Main cast: Scott Peat (Elvis), Marissa Merrill (Tweeter), James C Burns (Kurt Conrad), and Corsica Wilson (Rachel Conrad)
Director: Adam Deyoe
Dead Season is obviously a low budget flick judging from what I see on screen. The story isn't too original - a guy named Elvis and a woman named Tweeter, along with a kid, decide to flee their zombie-infested town for an island that is said to be free from "walkers". Well, that's not true, but there are a bunch of people led by the military-type fellow Kurt Conrad to take them in.

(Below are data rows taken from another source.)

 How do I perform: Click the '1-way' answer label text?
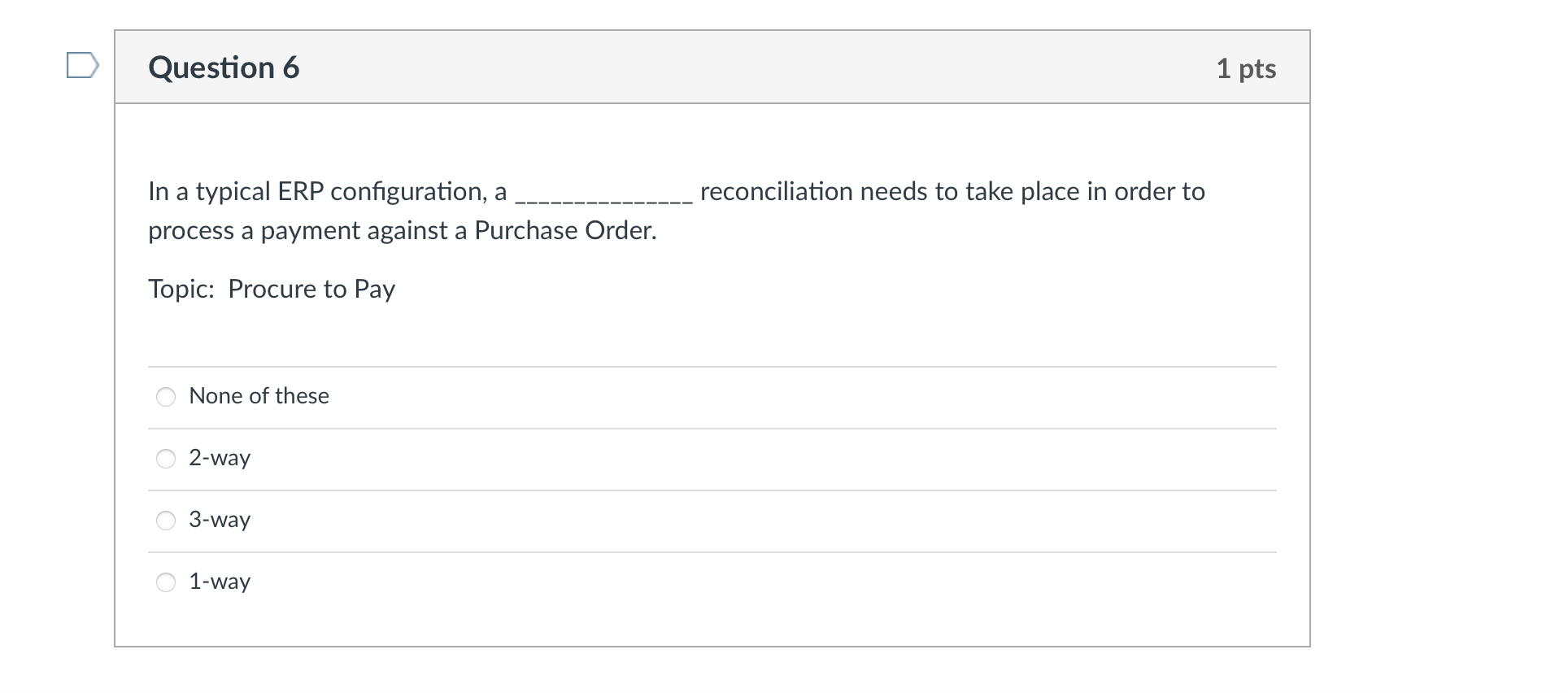click(220, 582)
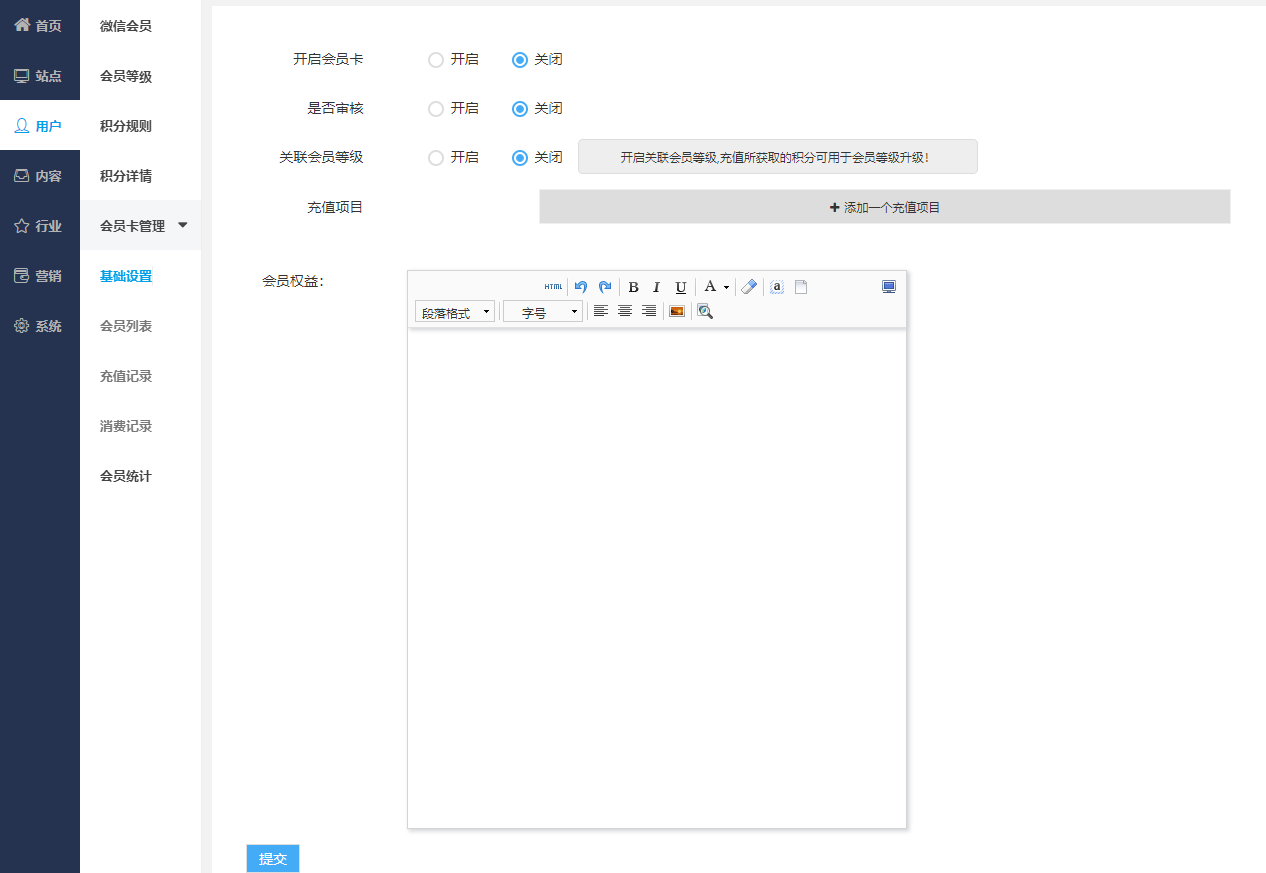This screenshot has height=873, width=1266.
Task: Enable the 开启会员卡 option
Action: pyautogui.click(x=436, y=60)
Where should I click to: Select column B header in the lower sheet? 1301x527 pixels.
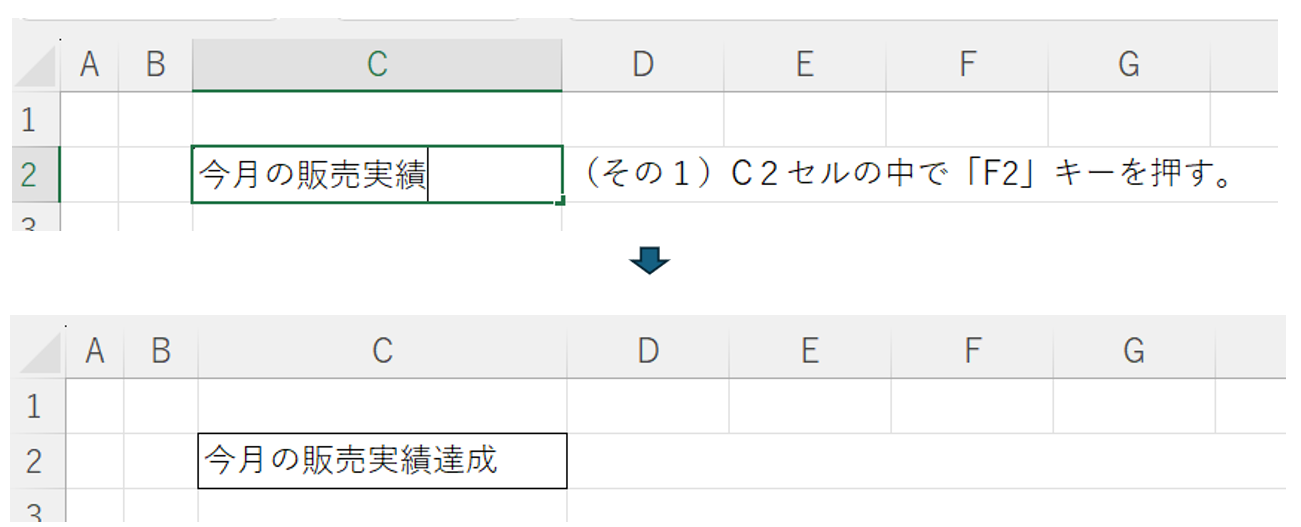click(161, 350)
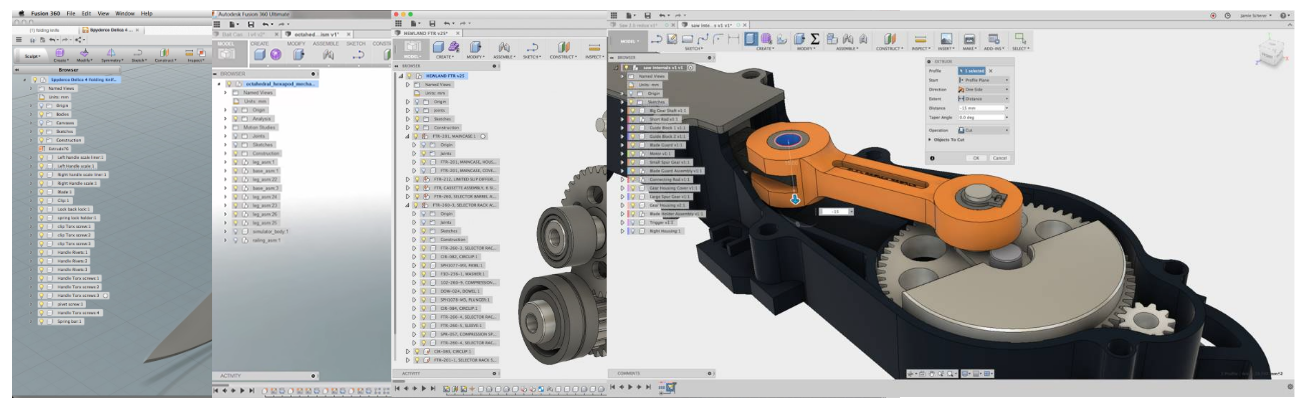Open the Add-Ins toolbar icon
1311x406 pixels.
(994, 39)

These people run a tight ship, patrolling the grounds and scavenging for resources, and Elvis, a paramedic, fits right in as there are always injured people to tend to. Tweeter bonds with Kurt's daughter Rachel. Unfortunately, there are some unpleasant secrets kept by these people as well, as every zombie movie needs to become an obvious allegory of the darker side of human nature or something like that.
The good thing about this movie is that, for a low budget flick, the acting is actually - unexpectedly - competent. Scott Peat makes a decent lead and I like that this movie allows a leading male character to look... well, like a normal guy instead of some bronzed action hero. Marissa Merrill plays a female character that looks tough but in reality another mostly fanservice character and damsel in distress, but she makes the best of her role to the point that Tweeter is actually a memorable character in her own right.
The script, unfortunately, is definitely on the low budget side. It tries to be a Lord Of The Flies with zombies thing, but the whole story is marred by uninspired clichéd moments, predictable twists, and illogical moments. Okay, Kurt's secret is pretty nifty, but the movie fails to capitalize on that, instead devolving into another standard dumb horror movie denouement complete with zombies that inexplicably enough manage to sneak up on our heroes despite being mostly slow and loud.
Dead Season isn't the worst low-budget zombie flick I've the misfortune to watch, but it's far from being good as well. It's somewhat in the middle of the road - I can take it or leave it, either way I'm not going to remember much of it a few days from now.